DATASET RECORDS ::
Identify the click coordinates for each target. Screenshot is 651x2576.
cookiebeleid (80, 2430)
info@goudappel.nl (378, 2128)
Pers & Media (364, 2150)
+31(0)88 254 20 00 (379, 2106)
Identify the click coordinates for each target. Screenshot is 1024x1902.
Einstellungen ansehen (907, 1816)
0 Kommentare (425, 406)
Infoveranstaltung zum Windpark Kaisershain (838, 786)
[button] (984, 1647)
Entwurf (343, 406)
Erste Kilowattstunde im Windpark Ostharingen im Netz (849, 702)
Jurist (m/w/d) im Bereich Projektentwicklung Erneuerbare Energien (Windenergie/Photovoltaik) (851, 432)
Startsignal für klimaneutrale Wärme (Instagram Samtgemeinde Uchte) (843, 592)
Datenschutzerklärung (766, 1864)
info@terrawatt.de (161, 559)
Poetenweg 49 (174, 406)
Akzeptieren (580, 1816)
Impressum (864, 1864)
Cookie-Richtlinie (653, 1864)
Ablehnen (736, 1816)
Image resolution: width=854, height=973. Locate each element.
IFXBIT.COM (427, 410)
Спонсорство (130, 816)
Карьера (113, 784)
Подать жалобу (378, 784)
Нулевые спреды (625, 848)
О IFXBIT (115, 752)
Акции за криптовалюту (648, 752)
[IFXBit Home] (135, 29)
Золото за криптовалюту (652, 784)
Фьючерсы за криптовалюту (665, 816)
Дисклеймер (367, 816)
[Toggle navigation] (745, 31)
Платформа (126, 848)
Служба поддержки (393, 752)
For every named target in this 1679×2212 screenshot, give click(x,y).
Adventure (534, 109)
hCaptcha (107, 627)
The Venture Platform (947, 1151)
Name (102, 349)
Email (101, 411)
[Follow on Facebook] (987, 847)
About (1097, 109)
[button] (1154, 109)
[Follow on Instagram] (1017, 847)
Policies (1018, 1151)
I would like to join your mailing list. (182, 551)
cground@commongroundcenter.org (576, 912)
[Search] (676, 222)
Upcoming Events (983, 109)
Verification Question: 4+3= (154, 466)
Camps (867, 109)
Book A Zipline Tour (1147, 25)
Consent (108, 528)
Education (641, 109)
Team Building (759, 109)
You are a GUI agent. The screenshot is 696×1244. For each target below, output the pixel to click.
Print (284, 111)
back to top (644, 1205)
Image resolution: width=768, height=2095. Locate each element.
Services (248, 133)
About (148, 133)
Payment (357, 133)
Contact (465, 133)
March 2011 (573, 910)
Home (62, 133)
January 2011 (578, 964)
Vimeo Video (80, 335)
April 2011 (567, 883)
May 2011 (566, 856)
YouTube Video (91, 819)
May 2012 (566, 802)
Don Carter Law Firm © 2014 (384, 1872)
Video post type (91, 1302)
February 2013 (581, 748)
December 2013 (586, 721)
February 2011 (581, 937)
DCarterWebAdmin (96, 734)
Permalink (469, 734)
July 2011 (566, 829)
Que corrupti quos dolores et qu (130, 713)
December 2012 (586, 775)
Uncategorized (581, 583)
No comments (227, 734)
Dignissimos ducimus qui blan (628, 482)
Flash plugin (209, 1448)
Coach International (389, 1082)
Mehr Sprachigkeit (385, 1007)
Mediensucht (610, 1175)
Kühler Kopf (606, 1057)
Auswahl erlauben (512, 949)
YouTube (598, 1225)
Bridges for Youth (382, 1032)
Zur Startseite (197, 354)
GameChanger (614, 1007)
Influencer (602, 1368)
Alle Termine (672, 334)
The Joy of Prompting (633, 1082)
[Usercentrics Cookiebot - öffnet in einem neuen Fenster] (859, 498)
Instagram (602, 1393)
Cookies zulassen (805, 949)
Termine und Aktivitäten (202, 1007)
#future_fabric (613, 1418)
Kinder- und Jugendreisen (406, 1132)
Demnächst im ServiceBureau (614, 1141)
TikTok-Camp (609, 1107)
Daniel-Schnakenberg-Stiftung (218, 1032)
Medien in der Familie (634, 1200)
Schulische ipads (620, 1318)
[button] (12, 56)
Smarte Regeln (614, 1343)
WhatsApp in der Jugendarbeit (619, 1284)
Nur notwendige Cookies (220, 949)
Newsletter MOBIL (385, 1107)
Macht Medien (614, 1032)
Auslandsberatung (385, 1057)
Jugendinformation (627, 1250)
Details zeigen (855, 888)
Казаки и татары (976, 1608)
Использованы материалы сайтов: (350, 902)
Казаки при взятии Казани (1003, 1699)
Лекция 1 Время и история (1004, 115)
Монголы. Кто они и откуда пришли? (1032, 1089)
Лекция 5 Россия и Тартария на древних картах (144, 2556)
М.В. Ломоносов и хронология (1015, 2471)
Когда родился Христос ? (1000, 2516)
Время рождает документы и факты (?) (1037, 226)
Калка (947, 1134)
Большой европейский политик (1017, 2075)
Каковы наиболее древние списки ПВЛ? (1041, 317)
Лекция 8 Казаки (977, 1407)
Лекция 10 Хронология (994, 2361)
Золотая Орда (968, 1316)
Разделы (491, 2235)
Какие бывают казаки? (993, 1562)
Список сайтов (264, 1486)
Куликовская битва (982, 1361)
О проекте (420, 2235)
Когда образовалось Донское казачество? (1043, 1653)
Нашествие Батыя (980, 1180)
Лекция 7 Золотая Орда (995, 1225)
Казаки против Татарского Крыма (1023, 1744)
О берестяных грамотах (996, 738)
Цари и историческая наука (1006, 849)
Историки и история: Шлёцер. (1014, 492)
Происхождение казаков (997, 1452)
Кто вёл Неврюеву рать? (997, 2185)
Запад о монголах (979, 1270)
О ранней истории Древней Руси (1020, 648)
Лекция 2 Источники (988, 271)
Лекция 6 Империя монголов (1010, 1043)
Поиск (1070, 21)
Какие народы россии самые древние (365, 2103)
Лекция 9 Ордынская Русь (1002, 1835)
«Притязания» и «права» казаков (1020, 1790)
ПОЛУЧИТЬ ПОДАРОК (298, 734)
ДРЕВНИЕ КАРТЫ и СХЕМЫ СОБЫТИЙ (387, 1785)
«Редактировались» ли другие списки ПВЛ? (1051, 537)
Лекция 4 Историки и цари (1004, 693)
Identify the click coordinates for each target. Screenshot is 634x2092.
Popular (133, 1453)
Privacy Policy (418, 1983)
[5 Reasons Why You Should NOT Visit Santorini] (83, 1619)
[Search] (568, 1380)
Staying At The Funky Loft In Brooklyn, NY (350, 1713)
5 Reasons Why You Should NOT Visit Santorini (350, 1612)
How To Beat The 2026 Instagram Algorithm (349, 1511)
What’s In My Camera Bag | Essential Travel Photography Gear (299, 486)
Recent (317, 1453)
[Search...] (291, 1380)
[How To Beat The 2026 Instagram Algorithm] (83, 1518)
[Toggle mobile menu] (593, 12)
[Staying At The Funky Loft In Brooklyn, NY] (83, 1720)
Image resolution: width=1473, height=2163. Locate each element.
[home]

TO BE DONE ::
Update the lines from the line with "Upcoming Events (983, 109)" to the line with "back to top (644, 1205)" so that "Camps" reads "Summer Camps", keeping everything else unchanged. Return only those lines.

REPLY ::
Upcoming Events (983, 109)
Verification Question: 4+3= (154, 466)
Summer Camps (867, 109)
Book A Zipline Tour (1147, 25)
Consent (108, 528)
Education (641, 109)
Team Building (759, 109)
You are a GUI agent. The screenshot is 696×1244. For each target below, output the pixel to click.
Print (284, 111)
back to top (644, 1205)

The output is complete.